| Task material |
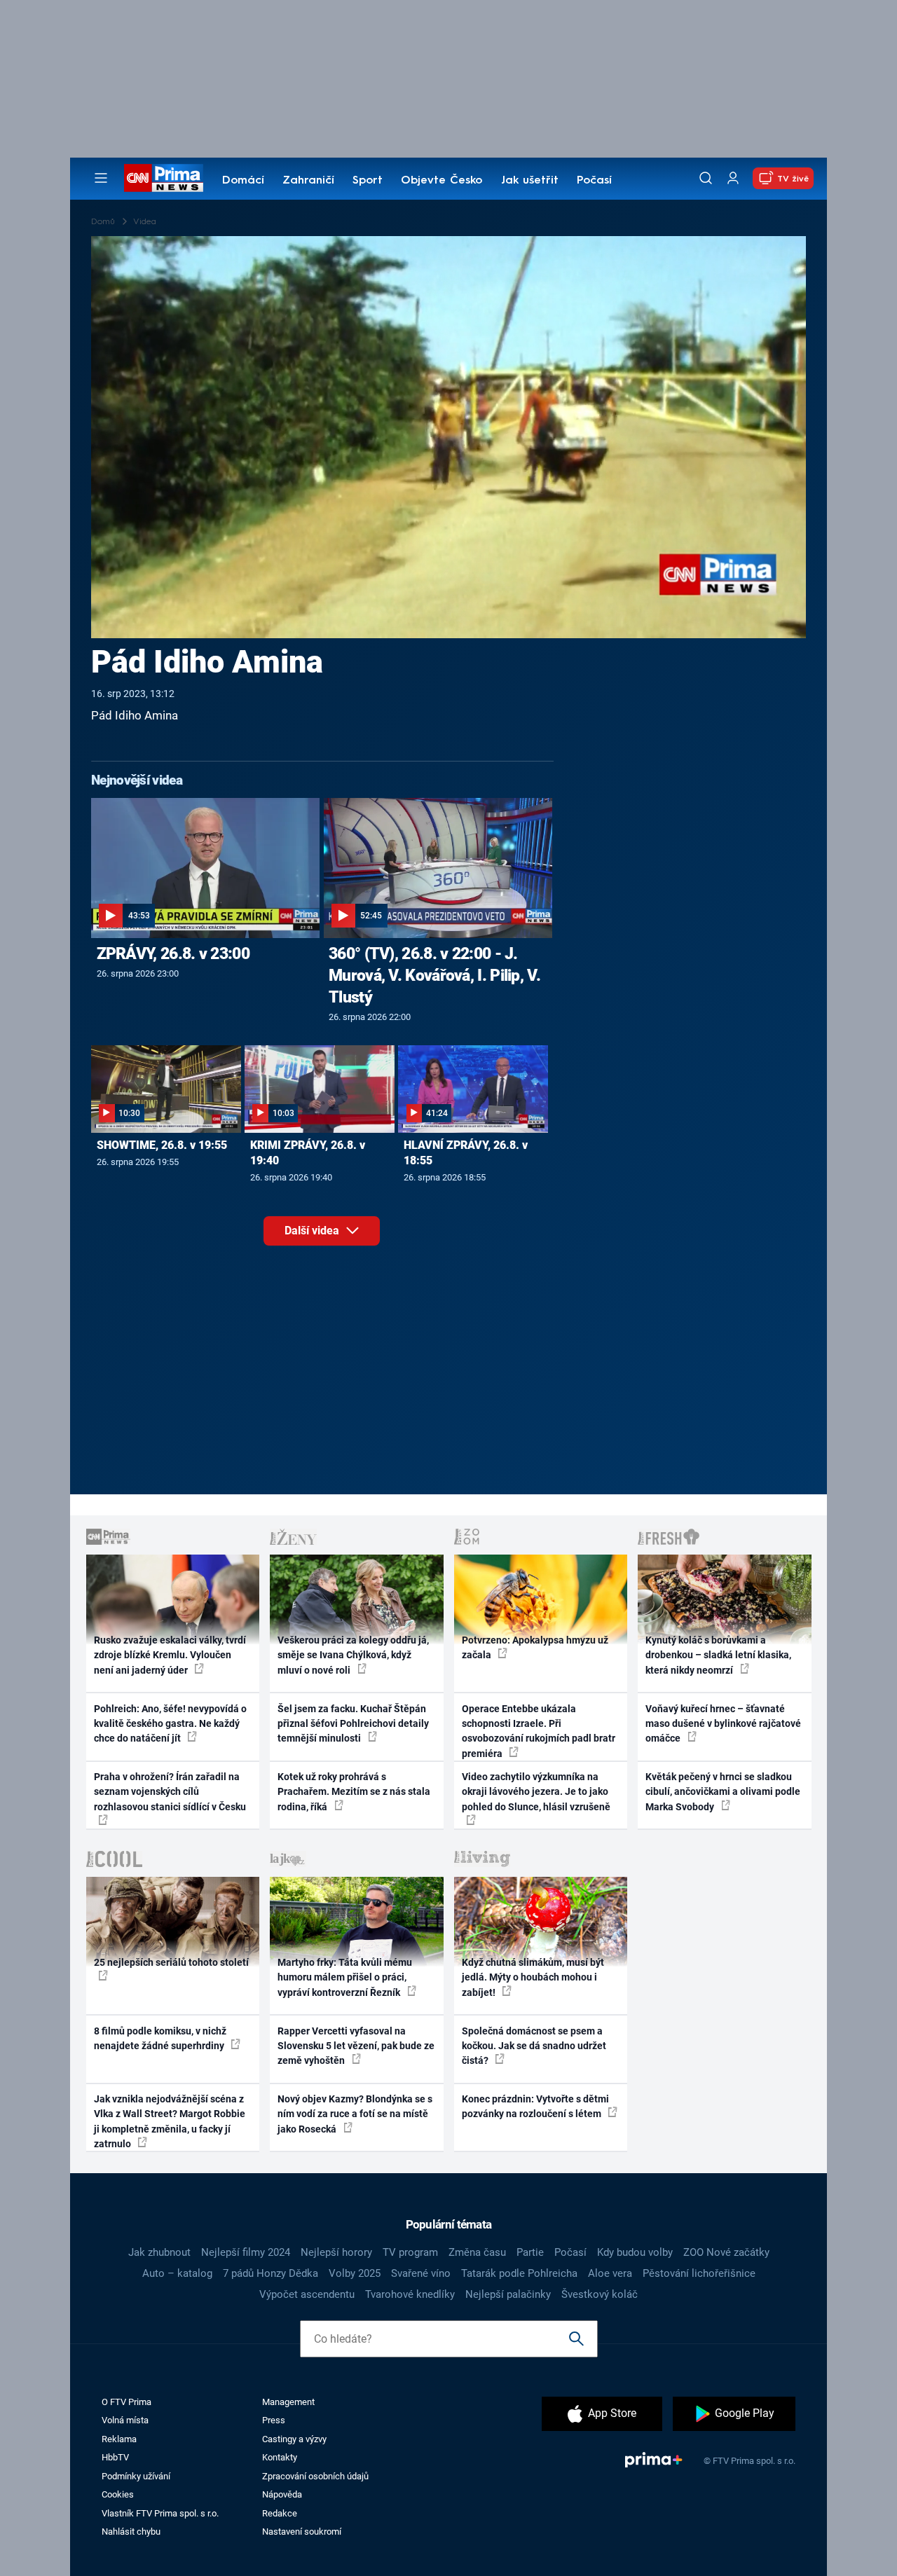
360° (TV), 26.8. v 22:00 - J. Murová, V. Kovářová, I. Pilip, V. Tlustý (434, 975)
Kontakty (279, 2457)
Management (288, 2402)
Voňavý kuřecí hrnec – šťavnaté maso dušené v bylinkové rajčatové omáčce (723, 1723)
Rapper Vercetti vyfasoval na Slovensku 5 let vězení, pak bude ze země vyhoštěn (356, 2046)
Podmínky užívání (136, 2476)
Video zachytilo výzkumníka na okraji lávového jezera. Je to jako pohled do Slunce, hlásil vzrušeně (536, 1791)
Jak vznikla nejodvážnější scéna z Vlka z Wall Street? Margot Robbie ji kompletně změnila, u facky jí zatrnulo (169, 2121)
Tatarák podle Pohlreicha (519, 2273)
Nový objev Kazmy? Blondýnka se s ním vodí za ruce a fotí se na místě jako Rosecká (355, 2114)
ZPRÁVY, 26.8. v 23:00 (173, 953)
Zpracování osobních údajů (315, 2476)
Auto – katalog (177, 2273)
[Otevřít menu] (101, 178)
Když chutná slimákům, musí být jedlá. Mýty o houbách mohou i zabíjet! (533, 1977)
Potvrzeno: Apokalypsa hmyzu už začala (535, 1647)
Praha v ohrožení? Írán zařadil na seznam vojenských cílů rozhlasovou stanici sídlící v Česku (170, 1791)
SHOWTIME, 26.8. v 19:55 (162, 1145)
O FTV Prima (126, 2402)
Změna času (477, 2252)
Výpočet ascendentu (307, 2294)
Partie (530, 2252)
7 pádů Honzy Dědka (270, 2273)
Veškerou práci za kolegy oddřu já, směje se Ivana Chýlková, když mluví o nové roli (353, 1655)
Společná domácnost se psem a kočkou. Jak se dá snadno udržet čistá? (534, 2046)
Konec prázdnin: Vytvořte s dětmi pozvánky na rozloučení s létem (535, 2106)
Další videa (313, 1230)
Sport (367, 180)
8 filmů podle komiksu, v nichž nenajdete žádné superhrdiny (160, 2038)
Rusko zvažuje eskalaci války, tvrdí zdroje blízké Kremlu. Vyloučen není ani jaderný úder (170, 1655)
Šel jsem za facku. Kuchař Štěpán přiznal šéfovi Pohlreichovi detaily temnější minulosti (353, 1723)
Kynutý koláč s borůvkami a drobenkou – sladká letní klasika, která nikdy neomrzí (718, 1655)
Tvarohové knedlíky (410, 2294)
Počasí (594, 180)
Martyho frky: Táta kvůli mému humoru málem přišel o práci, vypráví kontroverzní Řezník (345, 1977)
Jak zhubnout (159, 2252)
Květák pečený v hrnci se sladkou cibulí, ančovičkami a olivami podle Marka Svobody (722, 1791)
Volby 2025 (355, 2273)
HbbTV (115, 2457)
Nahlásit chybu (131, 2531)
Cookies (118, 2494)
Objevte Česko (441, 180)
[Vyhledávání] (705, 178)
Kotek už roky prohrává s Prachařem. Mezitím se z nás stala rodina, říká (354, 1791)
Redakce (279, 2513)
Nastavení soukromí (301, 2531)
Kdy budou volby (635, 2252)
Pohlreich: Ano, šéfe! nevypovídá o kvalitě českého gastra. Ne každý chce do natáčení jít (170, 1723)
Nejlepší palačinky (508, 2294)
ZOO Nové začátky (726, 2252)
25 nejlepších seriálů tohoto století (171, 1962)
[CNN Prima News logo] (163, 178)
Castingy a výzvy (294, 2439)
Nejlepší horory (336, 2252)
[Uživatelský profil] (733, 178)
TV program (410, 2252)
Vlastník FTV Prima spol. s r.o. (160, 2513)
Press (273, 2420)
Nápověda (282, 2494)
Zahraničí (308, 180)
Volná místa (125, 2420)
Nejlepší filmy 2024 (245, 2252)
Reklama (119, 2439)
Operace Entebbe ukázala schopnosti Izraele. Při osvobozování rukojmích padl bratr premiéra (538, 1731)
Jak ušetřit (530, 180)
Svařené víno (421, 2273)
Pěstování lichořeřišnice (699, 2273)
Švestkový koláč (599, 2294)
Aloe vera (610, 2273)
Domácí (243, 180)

| Task objective |
For the records above, give the number of lines that include the string "Prima", with nothing added.

| Task response |
3